**PROBLEM TO SOLVE:** Using the records below, copy out exactly the line that contains "Given: Go back to Ranking breadcrumb" and every line that follows it, up to and including the last, and no others.

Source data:
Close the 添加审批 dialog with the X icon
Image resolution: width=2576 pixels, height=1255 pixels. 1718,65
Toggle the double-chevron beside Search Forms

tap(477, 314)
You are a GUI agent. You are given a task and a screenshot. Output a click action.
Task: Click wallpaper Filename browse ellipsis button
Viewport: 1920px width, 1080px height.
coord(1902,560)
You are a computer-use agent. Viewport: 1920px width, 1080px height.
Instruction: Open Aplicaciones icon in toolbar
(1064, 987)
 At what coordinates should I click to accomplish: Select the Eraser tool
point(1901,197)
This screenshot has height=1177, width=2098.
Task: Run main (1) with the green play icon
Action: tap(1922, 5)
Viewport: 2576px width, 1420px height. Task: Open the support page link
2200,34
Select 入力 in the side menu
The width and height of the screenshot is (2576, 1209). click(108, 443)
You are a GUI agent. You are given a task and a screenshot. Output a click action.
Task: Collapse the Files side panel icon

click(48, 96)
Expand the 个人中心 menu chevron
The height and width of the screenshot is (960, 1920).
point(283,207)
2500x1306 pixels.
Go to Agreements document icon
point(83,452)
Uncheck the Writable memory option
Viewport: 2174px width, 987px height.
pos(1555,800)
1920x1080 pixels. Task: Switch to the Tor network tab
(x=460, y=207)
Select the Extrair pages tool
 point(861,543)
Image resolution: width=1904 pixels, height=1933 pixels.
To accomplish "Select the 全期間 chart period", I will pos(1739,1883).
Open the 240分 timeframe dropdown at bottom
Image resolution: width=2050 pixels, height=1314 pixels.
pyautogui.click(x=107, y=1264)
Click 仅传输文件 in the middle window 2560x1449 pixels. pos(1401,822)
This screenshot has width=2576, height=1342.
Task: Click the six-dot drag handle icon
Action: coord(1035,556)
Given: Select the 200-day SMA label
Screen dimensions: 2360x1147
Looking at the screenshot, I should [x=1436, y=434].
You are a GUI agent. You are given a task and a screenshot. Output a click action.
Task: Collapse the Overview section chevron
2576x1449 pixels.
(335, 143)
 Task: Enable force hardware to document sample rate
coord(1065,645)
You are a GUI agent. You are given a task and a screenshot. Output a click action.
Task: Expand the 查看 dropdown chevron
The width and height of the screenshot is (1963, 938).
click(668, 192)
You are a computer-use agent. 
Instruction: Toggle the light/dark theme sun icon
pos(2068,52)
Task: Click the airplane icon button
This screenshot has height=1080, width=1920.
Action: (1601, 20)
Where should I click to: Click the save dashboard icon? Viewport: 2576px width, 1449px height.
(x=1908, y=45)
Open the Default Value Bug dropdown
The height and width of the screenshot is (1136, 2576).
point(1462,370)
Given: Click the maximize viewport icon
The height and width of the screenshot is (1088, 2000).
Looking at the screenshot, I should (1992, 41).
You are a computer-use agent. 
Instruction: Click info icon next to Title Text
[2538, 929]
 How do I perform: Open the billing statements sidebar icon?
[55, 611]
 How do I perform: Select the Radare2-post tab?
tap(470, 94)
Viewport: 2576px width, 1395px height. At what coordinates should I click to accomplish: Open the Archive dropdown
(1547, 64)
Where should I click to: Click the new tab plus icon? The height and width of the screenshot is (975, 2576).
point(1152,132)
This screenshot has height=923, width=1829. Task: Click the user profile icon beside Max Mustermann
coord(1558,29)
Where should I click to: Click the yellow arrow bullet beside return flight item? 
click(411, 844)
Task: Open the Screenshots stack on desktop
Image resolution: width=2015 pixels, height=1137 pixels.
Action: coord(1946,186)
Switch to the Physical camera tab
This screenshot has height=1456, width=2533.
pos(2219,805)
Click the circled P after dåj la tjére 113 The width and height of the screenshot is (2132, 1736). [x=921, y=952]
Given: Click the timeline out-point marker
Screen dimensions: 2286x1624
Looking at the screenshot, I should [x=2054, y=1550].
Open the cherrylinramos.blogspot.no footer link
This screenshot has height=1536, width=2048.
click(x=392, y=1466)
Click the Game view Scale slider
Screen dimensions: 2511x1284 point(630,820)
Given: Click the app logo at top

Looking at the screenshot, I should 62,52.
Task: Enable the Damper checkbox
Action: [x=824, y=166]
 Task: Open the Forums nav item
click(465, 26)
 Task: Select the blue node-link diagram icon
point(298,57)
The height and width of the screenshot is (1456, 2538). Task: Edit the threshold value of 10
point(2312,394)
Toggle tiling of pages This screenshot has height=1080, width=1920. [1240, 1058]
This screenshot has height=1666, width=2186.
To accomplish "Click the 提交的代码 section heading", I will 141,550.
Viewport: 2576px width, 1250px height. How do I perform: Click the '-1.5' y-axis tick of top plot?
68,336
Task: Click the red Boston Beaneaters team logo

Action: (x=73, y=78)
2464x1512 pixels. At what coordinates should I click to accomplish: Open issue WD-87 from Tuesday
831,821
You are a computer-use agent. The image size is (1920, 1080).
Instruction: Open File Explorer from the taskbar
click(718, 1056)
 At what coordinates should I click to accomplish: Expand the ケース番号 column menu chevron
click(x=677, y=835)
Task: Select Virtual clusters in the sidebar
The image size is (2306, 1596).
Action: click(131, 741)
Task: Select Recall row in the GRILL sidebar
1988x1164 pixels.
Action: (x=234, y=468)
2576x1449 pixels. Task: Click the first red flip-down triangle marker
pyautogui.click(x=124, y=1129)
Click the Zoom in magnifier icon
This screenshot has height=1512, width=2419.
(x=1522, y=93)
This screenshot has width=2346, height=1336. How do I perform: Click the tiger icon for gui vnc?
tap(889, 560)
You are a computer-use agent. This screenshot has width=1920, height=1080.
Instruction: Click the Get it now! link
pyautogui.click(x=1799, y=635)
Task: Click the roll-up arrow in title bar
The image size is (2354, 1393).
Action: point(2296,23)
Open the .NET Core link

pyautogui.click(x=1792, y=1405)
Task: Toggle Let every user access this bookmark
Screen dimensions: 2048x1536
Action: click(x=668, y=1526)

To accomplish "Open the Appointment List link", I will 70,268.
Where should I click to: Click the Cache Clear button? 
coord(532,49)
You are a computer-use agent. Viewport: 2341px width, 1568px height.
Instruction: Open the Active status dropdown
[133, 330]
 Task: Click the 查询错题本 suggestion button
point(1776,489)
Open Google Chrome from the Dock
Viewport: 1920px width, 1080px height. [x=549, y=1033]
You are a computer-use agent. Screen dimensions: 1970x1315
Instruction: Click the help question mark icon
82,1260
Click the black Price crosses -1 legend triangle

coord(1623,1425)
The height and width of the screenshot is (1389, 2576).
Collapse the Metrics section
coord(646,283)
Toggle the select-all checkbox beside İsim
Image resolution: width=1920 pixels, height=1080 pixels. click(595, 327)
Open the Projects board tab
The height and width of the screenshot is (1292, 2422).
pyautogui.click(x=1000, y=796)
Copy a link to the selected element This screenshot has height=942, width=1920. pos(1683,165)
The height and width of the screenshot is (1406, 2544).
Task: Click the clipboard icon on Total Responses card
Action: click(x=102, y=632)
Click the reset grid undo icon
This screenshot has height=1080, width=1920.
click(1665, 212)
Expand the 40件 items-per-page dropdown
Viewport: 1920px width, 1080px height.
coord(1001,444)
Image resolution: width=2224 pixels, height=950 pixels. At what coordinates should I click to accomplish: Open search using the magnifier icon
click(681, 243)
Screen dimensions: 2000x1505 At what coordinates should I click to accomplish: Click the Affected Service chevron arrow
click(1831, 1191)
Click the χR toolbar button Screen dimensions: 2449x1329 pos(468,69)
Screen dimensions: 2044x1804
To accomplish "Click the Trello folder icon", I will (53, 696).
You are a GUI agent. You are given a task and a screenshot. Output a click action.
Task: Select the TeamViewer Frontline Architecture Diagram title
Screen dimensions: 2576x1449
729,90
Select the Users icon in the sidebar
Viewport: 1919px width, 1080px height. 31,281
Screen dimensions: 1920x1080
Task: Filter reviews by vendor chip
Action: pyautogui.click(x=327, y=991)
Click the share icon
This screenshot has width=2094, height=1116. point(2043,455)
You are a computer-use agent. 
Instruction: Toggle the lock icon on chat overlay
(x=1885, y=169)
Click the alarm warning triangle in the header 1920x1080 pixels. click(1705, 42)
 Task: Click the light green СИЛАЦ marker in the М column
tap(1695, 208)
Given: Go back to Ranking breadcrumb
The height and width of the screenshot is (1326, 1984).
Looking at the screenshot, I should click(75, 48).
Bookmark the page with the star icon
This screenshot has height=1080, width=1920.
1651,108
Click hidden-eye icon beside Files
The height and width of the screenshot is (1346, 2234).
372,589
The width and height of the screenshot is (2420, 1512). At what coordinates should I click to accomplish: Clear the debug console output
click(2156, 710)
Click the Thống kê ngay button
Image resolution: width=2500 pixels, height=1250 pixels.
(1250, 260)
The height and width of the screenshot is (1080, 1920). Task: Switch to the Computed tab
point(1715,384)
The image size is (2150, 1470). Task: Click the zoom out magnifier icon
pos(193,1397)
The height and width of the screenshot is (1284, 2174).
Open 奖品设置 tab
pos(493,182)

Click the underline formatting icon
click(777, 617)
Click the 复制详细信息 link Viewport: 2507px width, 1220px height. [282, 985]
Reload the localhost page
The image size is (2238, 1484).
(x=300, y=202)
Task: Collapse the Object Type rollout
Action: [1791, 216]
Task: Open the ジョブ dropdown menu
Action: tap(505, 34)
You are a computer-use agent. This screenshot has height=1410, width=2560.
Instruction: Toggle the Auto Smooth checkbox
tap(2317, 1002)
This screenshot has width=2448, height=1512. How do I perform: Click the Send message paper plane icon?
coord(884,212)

**RESULT OF THIS TASK:**
Given: Go back to Ranking breadcrumb
The height and width of the screenshot is (1326, 1984).
Looking at the screenshot, I should click(75, 48).
Bookmark the page with the star icon
This screenshot has height=1080, width=1920.
1651,108
Click hidden-eye icon beside Files
The height and width of the screenshot is (1346, 2234).
372,589
The width and height of the screenshot is (2420, 1512). At what coordinates should I click to accomplish: Clear the debug console output
click(2156, 710)
Click the Thống kê ngay button
Image resolution: width=2500 pixels, height=1250 pixels.
(1250, 260)
The height and width of the screenshot is (1080, 1920). Task: Switch to the Computed tab
point(1715,384)
The image size is (2150, 1470). Task: Click the zoom out magnifier icon
pos(193,1397)
The height and width of the screenshot is (1284, 2174).
Open 奖品设置 tab
pos(493,182)

Click the underline formatting icon
click(777, 617)
Click the 复制详细信息 link Viewport: 2507px width, 1220px height. [282, 985]
Reload the localhost page
The image size is (2238, 1484).
(x=300, y=202)
Task: Collapse the Object Type rollout
Action: [1791, 216]
Task: Open the ジョブ dropdown menu
Action: tap(505, 34)
You are a computer-use agent. This screenshot has height=1410, width=2560.
Instruction: Toggle the Auto Smooth checkbox
tap(2317, 1002)
This screenshot has width=2448, height=1512. How do I perform: Click the Send message paper plane icon?
coord(884,212)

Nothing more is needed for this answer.